Thursday, September 18, 2014

ASHOKA | Morgan Dixon and National GirlTrek

Trekking for Health - Morgan Dixon 
At the Ashoka Support Network dinner yesterday, I spoke with Morgan Dixon, the newest of the Ashoka Fellows. She has a compelling story, and a plan for a national GirlTrek event on October 16.

I see a lot of similarities between Morgan and her predecessor activist 100 years ago, Inez Milholland:
  • Morgan is smart. She says she was the first in her class to graduate from college. She earned a Bachelor of Arts in Political Science from the University of Southern California and then went on to get a Master of Education Policy and Leadership at Seton Hall. 
  • Morgan is a street organizer. Inspired by her sister and other members of her family. She says she is also inspired by Ella Baker and Septima Poinsette Clark, both of whom worked on civil rights issues with Thurgood Marshall and the NAACP.
  • Morgan is a leader. She founded GirlTrek with her sister in Teaneck, N.J., and previously served as director of leadership development for one of the largest charter school networks in the country, Achievement First. Before Achievement First, Morgan directed the development and start-up of six public schools in NYC for St. Hope and the Urban Assembly, funded by the Bill and Melinda Gates Foundation. 
  • Morgan is a communicator. She began her career with Teach For America as a high school history teacher in Atlanta, GA, and later as a school administrator in Newark, NJ. Morgan was awarded Teach For America's 2012 Social Innovation Award.  
  • She is a popular speaker. She was recognized by the Awesome Foundation as a leader to watch. She recently addressed students at Yale and Princeton and opened the 2012 summit for the National Outdoor Leadership School.
She told me that she started GirlTrek two years ago because she was heartbroken that so many black women die of preventable diseases. She says that four out of five African American women are overweight and half of them are obese. Yet 70 percent of them are the breadwinners in the family. (I haven't checked any of these numbers, but they sound right.)
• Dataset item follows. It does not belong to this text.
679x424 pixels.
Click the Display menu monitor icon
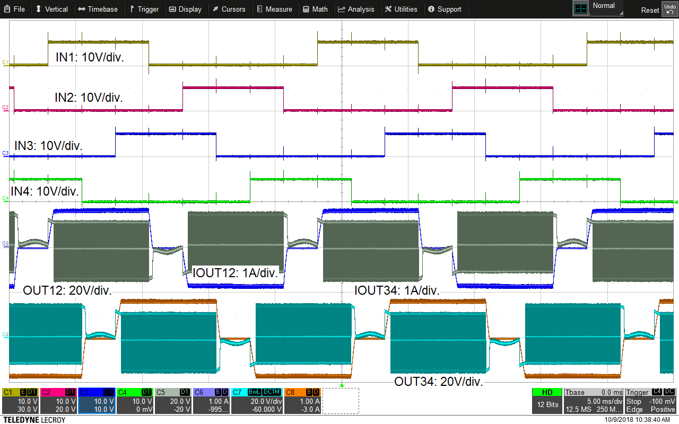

Morgan is trying to draw attention to the need for a change in diet and need for exercise through walks for black women's health. GirlTrek supports African American women and girls' living healthier lives by walking.

 GirlTrek, based in Washington, D.C. supports more than 15,000 walkers and is operated with the help of 300 volunteers and 145,000 supporters. GirlTrek aims to mobilize one million supporters to lead a "walking revolution for better health" in high-need communities across America. GirlTrek's health movement relies on telling stories, providing active role models, organizing in the street, partnering with other organizations and just making the case to the media.

Morgan will keep them all moving by example and exhortation.

Comment

Morgan exemplifies the front edge of the woman's movement that dates itself back to the Seneca Falls Convention of 1848, and got itself renewed energy in the 1913 march sponsored by the National Woman's Party in Washington, which Inez Milholland led on horseback.

I was at the centennial march last year and have already commented that it was composed 95 percent of Deltas,  from all over the country. The Delta Sigma Theta sorority had just been founded at Howard University in 1913 is the activist sorority that Inez championed to be part of the Washington march.